Work instructions: Line count for "sidebar": give the number of lines in the records below that hold it, and nothing else.

Listed entries:
=======
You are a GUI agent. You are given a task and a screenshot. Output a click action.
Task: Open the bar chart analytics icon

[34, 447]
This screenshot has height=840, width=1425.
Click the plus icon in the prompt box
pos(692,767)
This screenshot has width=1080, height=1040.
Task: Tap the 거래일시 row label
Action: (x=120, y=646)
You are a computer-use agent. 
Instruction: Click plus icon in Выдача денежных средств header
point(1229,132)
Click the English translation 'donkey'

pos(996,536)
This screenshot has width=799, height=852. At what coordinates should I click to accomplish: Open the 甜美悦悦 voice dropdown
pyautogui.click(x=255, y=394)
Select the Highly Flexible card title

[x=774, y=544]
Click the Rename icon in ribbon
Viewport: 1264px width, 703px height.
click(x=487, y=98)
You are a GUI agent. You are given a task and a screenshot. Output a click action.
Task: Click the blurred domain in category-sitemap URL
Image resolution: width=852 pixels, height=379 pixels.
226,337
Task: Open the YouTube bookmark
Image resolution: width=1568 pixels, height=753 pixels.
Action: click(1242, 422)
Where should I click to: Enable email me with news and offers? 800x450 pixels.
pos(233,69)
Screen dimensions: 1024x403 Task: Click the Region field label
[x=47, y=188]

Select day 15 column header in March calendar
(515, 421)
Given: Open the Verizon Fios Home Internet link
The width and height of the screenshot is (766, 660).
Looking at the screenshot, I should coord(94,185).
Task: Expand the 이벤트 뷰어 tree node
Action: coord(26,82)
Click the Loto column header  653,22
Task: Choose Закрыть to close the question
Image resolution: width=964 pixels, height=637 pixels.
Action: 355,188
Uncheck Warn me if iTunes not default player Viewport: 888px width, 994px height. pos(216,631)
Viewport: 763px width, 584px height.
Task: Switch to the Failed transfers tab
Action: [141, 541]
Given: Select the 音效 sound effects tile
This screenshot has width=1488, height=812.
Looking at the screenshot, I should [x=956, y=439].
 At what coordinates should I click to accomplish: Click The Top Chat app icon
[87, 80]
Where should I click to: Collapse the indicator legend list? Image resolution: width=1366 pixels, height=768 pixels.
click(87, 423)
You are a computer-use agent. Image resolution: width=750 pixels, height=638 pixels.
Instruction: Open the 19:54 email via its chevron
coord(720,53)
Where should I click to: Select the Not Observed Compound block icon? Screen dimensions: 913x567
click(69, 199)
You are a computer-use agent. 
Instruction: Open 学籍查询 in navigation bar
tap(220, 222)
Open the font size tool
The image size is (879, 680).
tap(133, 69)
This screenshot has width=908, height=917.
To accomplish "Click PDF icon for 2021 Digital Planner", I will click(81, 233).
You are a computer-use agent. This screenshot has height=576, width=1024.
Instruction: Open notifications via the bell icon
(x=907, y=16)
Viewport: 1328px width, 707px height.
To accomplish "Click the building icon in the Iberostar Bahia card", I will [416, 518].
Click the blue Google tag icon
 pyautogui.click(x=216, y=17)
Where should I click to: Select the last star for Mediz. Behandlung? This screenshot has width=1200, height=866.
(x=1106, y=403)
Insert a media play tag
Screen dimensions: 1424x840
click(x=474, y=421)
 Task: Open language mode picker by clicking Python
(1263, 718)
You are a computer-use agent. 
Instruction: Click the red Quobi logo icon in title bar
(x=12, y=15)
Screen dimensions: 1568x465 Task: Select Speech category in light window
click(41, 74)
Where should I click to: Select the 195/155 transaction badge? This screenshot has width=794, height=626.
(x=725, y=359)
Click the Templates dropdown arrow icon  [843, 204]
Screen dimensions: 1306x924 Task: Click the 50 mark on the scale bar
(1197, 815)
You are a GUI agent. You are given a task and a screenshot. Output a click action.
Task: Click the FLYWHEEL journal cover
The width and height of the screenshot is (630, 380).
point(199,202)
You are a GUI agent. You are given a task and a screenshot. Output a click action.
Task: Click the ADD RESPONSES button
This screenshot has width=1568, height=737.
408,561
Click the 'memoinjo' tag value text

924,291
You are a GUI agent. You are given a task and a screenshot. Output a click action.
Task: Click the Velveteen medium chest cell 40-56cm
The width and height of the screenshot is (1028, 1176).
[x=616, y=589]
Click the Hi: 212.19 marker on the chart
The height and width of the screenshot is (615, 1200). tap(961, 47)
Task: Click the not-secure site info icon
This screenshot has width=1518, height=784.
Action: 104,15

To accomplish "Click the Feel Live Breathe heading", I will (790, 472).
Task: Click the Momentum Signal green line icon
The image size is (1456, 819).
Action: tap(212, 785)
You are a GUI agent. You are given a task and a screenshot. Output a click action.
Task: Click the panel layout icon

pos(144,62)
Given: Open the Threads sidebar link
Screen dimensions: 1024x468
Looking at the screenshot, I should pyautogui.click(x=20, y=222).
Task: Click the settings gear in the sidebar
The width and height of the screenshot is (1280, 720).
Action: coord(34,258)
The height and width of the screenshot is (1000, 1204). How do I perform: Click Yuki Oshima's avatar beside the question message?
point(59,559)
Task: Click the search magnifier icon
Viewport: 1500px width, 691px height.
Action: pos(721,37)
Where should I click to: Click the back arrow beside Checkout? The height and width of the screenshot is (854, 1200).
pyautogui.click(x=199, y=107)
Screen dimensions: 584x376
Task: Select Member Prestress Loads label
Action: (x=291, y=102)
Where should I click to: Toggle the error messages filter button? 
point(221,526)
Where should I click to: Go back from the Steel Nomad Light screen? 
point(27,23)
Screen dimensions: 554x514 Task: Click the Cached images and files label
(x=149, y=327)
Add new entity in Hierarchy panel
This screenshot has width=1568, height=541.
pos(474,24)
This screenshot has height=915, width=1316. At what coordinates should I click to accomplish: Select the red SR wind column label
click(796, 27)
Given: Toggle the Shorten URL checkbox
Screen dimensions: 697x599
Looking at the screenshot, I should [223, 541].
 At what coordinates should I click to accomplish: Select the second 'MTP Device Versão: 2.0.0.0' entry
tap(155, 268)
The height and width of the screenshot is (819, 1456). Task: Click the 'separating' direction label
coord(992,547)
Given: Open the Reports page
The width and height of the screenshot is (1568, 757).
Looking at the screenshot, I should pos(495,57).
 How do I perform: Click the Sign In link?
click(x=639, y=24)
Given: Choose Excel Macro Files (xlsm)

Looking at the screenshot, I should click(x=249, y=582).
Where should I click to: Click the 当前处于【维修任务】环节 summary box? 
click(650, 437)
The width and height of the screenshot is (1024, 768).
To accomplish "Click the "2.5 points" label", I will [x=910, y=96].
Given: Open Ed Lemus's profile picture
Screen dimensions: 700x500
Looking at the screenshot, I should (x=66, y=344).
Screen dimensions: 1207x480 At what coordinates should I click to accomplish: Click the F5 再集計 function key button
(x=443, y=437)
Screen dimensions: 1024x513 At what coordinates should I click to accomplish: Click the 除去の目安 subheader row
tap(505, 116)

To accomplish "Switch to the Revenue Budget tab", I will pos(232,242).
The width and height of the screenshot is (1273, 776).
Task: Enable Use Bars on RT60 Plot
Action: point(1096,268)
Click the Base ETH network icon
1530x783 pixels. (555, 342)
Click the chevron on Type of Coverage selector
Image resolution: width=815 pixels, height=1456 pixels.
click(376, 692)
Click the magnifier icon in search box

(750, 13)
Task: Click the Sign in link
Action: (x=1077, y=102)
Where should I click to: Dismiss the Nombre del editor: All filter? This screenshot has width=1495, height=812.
=======
Solved exercise: 2